Até mesmo a chave de ignição tem um toque de inteligência. Ela incorpora o HISS (Honda Ignition Security System), que impede a partida caso o chip interno e a central eletrônica não façam leitura cruzada. Em outras palavras: mesmo que alguém tente ligar a moto com uma cópia física da chave, o motor simplesmente não responde.

Outro detalhe curioso é o ESS – Emergency Stop Signal, o sistema que pisca os indicadores de direção traseiros automaticamente em frenagens bruscas. Essa função, herdada de carros de luxo, aumenta a segurança dos veículos que vêm atrás e reduz o risco de colisões.

E há ainda a ergonomia “democrática”. Com altura de assento de 802 mm, a NC750X é acessível a pilotos de diferentes estaturas — um dos motivos pelos quais ela é tão popular entre homens e mulheres. O assento largo, o guidão alto e as pedaleiras bem posicionadas permitem horas de viagem sem desconforto, algo que quem já encarou 300 km de estrada valoriza profundamente.

A essência de uma moto feita para durar

Por trás da tecnologia, o que realmente faz a Honda NC750X 2026 ser especial é o equilíbrio.
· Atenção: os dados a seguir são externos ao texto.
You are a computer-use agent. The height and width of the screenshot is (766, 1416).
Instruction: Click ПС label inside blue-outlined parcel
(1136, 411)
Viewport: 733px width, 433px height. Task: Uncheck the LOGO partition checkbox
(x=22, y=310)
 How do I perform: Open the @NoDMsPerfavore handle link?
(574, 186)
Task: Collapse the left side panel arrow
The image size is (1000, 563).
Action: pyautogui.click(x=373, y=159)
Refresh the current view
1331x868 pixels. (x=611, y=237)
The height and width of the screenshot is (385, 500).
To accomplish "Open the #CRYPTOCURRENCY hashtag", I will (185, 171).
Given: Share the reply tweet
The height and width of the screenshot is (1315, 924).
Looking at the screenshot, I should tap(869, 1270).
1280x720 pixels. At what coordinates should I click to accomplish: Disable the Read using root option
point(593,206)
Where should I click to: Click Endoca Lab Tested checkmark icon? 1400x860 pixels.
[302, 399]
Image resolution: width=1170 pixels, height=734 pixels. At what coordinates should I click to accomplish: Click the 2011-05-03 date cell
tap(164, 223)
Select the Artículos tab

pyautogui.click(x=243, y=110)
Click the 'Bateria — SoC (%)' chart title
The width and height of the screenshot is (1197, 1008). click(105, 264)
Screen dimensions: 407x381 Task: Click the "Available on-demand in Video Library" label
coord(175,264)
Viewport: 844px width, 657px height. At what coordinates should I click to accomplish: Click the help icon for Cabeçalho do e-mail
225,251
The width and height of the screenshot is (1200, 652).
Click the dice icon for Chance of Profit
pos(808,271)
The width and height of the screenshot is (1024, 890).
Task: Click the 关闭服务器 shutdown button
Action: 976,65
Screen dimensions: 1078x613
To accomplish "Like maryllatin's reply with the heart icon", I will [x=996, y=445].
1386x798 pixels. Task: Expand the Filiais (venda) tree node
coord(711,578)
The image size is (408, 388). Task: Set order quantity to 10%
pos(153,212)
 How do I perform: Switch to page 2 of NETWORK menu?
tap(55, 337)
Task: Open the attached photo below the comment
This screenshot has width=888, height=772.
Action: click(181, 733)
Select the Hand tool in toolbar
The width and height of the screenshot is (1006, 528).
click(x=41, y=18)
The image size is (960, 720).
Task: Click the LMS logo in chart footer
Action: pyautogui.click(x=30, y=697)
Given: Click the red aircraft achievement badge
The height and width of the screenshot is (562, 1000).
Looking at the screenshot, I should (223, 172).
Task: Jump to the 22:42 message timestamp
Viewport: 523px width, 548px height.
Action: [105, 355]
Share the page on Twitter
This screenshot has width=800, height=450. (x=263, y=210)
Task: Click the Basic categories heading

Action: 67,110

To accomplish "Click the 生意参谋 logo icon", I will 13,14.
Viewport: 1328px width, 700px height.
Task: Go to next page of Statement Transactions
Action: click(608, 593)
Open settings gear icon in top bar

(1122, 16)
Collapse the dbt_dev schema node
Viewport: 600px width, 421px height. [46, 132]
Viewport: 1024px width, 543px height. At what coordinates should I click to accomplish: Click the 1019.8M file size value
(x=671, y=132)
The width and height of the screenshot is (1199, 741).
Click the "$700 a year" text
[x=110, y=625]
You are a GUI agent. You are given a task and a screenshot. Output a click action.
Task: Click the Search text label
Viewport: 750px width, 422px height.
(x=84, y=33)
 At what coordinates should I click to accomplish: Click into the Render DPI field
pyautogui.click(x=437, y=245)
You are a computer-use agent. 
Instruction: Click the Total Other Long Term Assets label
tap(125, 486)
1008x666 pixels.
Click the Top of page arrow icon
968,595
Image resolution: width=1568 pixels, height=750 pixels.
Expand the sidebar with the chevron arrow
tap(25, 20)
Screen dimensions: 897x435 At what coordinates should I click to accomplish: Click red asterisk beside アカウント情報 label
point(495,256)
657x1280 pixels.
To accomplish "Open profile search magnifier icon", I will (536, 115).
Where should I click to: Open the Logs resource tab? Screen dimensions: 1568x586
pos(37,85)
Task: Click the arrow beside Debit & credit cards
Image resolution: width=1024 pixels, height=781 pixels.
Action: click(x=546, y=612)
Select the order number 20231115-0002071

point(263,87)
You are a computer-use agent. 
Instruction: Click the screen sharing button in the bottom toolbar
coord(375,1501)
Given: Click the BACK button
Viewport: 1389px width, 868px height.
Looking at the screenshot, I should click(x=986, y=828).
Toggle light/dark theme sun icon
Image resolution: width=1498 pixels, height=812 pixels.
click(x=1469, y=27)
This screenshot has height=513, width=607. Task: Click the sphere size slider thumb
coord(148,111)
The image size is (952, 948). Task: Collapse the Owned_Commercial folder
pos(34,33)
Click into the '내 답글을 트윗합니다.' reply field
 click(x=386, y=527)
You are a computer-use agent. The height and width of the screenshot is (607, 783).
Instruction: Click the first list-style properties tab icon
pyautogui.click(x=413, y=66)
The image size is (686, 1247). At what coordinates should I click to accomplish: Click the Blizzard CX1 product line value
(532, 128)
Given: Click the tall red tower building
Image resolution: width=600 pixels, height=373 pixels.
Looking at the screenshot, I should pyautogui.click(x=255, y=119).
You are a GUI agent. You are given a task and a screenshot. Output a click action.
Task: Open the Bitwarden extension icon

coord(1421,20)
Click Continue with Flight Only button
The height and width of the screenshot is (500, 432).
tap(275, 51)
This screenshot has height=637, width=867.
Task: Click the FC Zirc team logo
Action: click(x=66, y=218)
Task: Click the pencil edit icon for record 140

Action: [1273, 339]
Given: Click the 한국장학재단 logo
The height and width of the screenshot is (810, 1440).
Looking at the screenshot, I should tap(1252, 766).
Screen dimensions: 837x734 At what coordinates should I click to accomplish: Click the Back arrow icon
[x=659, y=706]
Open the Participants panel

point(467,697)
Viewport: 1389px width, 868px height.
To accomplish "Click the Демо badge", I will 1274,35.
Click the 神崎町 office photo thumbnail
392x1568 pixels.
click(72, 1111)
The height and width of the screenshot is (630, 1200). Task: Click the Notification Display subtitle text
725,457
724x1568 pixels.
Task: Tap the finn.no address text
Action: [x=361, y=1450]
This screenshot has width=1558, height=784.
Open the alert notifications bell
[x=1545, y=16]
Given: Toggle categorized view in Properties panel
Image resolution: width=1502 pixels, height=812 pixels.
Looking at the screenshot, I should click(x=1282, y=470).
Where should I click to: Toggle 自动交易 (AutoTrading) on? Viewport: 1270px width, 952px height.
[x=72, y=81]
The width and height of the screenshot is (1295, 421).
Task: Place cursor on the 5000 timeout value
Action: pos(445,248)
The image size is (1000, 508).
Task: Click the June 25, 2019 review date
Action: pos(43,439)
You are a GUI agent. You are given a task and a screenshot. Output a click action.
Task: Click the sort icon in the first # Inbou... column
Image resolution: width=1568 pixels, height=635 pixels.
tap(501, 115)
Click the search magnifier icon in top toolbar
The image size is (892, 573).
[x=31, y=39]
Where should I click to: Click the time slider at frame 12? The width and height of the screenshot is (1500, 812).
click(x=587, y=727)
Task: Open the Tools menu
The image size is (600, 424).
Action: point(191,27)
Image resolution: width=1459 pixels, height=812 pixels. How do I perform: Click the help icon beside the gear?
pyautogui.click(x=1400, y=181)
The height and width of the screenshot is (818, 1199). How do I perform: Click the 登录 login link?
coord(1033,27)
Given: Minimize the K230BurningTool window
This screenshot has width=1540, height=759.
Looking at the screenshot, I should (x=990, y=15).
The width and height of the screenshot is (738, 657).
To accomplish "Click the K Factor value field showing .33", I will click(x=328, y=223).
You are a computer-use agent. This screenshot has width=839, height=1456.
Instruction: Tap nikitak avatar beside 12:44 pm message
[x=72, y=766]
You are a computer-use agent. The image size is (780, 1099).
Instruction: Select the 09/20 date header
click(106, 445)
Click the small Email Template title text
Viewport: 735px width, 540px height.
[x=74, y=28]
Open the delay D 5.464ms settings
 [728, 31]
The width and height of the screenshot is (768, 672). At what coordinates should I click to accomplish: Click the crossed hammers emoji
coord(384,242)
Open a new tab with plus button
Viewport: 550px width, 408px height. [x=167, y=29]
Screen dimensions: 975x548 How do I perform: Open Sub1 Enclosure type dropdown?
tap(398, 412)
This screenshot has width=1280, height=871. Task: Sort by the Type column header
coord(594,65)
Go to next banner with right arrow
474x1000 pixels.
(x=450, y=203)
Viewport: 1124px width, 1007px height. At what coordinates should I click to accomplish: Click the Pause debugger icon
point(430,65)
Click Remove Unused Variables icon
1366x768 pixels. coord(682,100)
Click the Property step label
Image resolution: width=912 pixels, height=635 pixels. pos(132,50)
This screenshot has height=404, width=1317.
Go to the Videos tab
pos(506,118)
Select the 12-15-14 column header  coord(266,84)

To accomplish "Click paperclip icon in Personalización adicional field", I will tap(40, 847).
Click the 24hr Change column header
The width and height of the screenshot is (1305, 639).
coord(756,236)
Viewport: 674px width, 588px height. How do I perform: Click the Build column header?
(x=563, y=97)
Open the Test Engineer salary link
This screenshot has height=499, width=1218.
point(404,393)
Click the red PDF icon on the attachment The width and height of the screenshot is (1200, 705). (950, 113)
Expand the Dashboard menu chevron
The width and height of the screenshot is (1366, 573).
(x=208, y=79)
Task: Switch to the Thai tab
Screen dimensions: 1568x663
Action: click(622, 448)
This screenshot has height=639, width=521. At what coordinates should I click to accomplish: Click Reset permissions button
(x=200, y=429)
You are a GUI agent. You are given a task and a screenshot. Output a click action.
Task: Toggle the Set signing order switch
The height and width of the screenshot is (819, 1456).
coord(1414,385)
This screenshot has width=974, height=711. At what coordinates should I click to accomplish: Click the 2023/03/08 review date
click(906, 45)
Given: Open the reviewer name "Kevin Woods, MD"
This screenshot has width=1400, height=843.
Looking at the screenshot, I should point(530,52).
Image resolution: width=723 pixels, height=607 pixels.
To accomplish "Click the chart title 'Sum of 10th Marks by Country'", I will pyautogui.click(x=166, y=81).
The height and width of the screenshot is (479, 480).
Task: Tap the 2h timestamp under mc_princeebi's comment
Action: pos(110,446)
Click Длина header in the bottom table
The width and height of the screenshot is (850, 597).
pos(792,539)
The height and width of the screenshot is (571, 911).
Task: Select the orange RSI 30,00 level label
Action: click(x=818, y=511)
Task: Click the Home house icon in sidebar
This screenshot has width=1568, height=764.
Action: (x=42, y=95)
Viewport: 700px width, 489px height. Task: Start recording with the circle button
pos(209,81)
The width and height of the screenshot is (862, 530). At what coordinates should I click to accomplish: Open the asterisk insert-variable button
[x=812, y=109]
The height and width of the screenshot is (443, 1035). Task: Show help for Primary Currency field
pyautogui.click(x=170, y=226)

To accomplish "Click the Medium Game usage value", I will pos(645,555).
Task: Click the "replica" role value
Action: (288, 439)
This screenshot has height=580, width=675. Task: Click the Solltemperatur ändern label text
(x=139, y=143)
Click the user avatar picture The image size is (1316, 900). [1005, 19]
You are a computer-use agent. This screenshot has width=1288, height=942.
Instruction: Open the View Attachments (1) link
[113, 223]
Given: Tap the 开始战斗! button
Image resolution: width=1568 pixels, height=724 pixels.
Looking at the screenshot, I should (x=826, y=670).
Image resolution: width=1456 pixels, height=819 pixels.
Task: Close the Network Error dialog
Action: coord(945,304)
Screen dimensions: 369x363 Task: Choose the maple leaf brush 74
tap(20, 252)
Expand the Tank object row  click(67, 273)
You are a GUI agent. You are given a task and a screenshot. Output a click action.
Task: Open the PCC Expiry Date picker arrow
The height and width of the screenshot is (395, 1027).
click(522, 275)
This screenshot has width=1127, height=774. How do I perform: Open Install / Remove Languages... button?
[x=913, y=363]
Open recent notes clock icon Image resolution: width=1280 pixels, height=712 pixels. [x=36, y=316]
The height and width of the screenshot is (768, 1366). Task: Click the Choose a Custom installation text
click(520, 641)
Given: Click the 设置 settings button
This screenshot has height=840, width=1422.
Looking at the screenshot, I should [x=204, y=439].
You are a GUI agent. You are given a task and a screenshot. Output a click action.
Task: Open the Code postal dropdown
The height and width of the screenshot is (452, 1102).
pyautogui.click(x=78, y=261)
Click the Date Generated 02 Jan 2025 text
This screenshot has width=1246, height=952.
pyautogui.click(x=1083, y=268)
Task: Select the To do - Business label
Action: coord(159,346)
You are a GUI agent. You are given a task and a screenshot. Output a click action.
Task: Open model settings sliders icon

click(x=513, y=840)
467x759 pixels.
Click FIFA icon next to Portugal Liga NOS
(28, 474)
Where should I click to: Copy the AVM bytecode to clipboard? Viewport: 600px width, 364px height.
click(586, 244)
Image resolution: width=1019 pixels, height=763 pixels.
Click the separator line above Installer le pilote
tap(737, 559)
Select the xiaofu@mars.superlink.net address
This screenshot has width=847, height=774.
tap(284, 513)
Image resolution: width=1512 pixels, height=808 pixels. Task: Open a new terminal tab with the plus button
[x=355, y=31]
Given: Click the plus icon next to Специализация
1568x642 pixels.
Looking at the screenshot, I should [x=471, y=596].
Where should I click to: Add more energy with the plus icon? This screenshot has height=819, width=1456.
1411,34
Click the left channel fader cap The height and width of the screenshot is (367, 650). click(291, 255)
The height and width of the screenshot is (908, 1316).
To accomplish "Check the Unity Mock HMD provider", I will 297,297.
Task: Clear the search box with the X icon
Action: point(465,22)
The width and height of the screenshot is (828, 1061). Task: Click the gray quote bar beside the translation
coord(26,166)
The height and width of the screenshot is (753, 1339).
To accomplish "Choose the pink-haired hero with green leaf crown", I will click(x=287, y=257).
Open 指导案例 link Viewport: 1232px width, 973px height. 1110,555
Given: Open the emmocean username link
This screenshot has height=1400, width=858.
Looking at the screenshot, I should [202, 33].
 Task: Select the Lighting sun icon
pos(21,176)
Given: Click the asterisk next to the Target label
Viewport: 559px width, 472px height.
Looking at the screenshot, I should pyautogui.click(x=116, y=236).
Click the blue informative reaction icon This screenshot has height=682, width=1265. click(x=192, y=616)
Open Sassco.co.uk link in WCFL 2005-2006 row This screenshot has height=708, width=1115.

Ela não tenta ser apenas uma moto de aventura, nem apenas uma companheira urbana. Ela é o meio-termo perfeito — aquela moto que faz tudo bem.

E esse é talvez seu maior charme: não se limita a um tipo de motociclista. É ideal para quem sai cedo para o trabalho, para quem viaja no fim de semana ou para quem simplesmente ama sentir o vento no rosto sem pressa de chegar.

A cada versão, a NC mostra que a Honda entende como poucos o verdadeiro significado da palavra versatilidade. E agora, com mais tecnologia, mais segurança e até um toque de sustentabilidade, ela continua escrevendo sua história — uma história movida por confiança, conforto e liberdade.